START Material provided

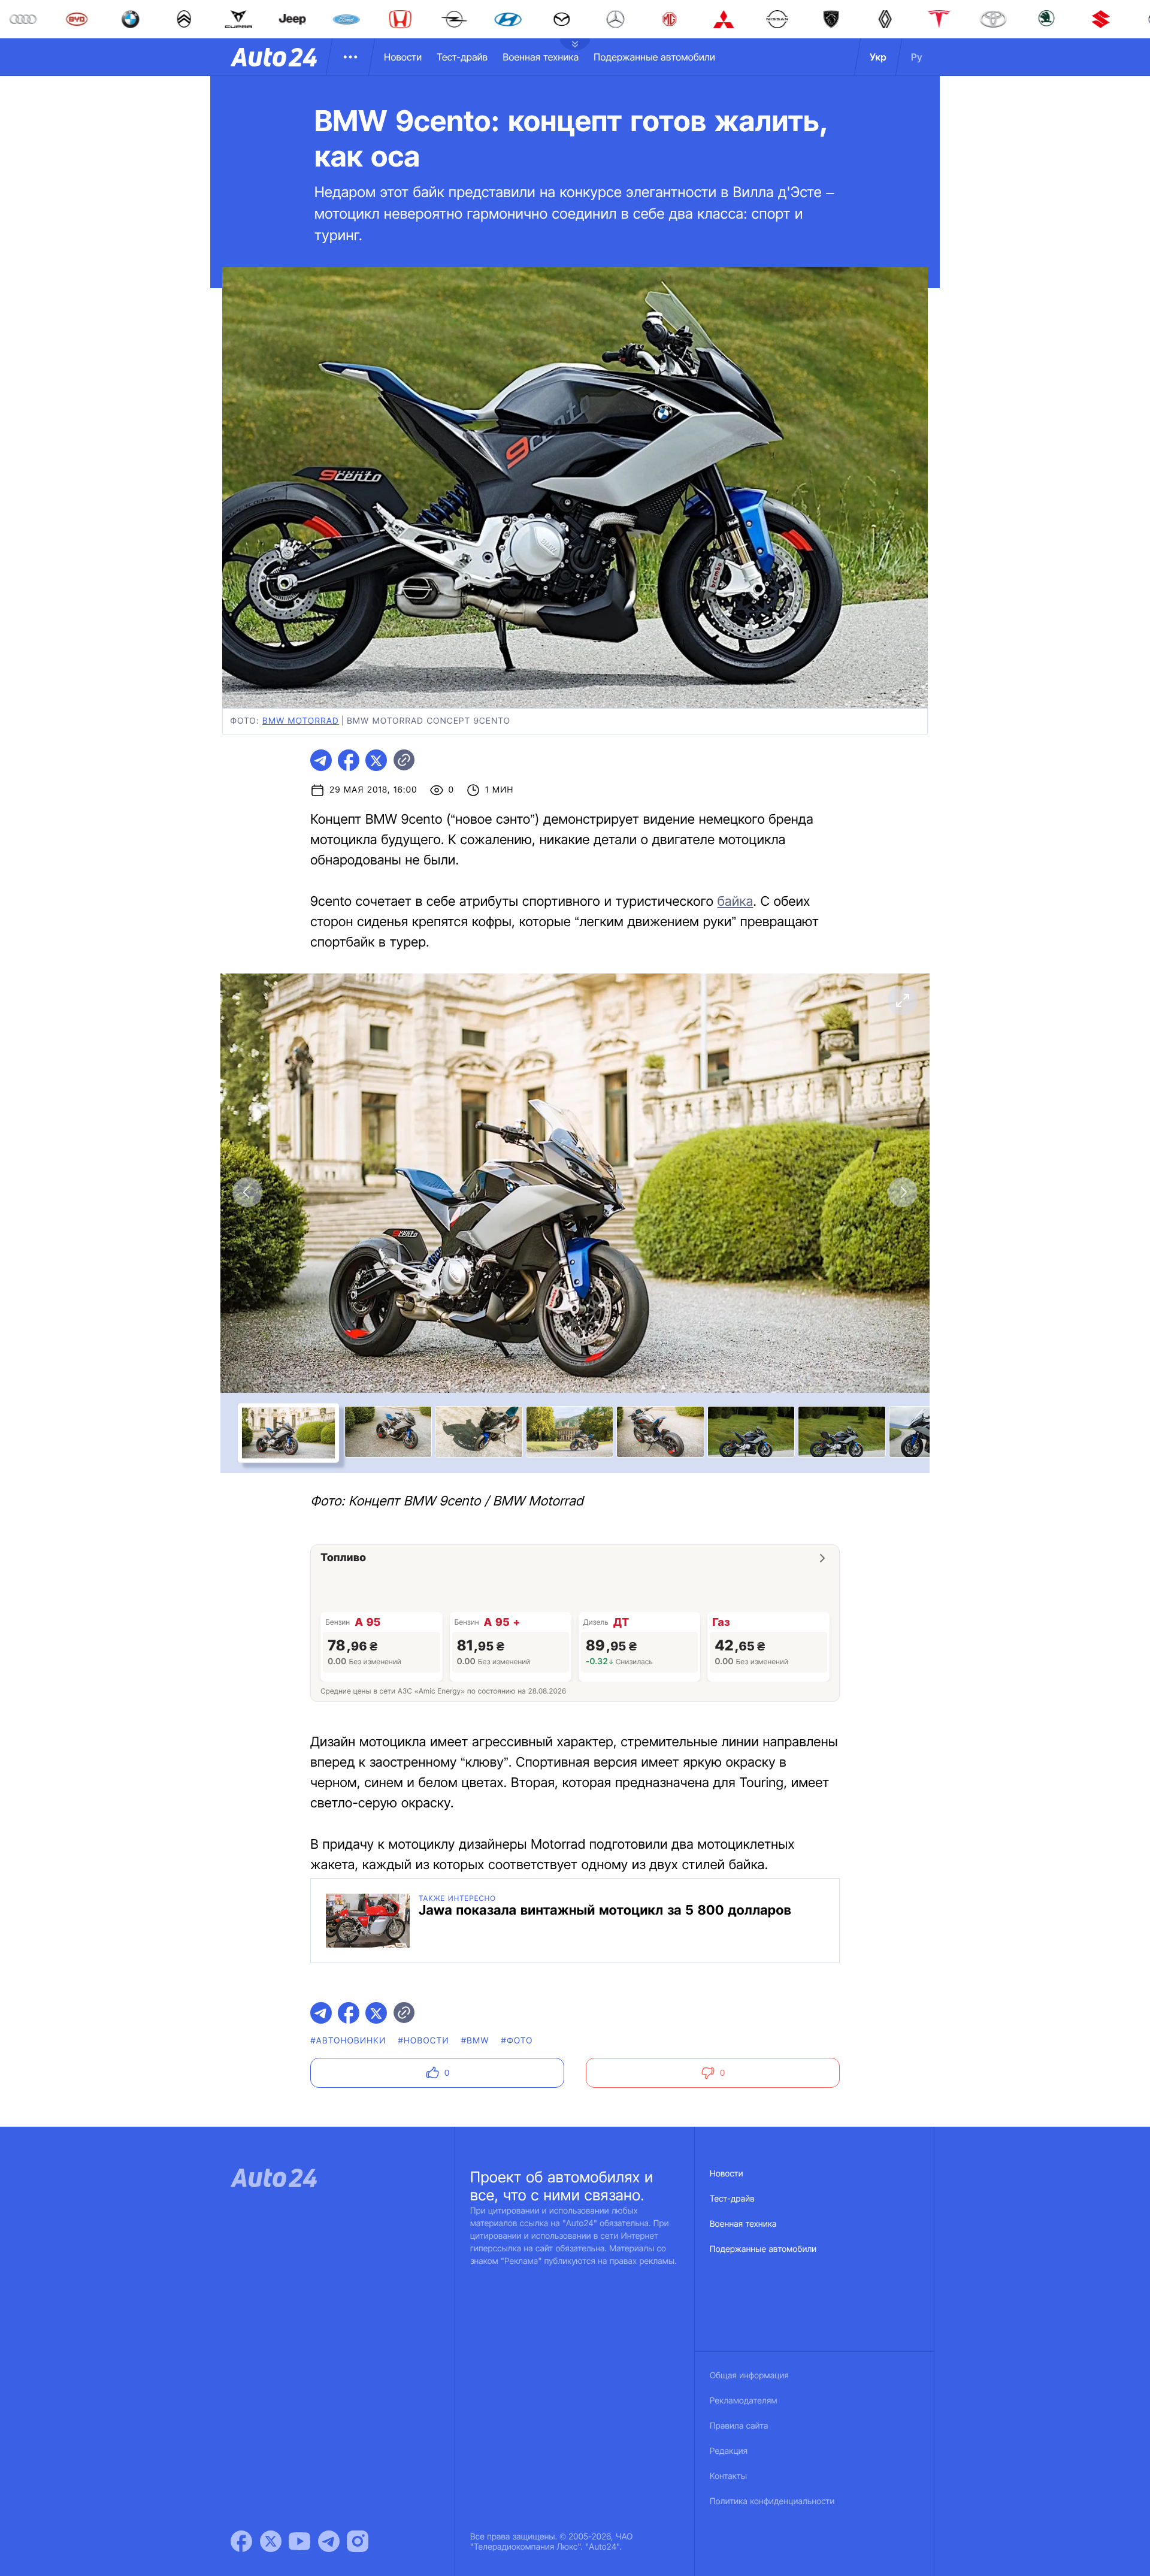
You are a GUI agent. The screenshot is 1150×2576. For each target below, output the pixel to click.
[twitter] (376, 760)
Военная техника (541, 57)
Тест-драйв (462, 57)
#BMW (475, 2041)
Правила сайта (739, 2426)
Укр (878, 57)
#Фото (517, 2041)
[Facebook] (241, 2541)
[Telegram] (329, 2541)
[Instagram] (357, 2541)
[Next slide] (903, 1192)
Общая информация (749, 2376)
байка (735, 901)
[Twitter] (271, 2541)
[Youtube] (299, 2541)
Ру (916, 57)
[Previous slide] (247, 1192)
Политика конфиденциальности (772, 2501)
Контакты (728, 2476)
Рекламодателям (743, 2401)
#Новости (423, 2041)
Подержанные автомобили (654, 57)
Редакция (729, 2451)
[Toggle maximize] (903, 1000)
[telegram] (321, 760)
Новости (403, 57)
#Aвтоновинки (348, 2041)
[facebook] (348, 760)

END Material provided

A complete and exact copy of the records is required. Exclude the pictures.

(Response box)
You are a GUI agent. The screenshot is 1150×2576. For each target below, output the pixel to click.
[twitter] (376, 760)
Военная техника (541, 57)
Тест-драйв (462, 57)
#BMW (475, 2041)
Правила сайта (739, 2426)
Укр (878, 57)
#Фото (517, 2041)
[Facebook] (241, 2541)
[Telegram] (329, 2541)
[Instagram] (357, 2541)
[Next slide] (903, 1192)
Общая информация (749, 2376)
байка (735, 901)
[Twitter] (271, 2541)
[Youtube] (299, 2541)
Ру (916, 57)
[Previous slide] (247, 1192)
Политика конфиденциальности (772, 2501)
Контакты (728, 2476)
Рекламодателям (743, 2401)
#Новости (423, 2041)
Подержанные автомобили (654, 57)
Редакция (729, 2451)
[Toggle maximize] (903, 1000)
[telegram] (321, 760)
Новости (403, 57)
#Aвтоновинки (348, 2041)
[facebook] (348, 760)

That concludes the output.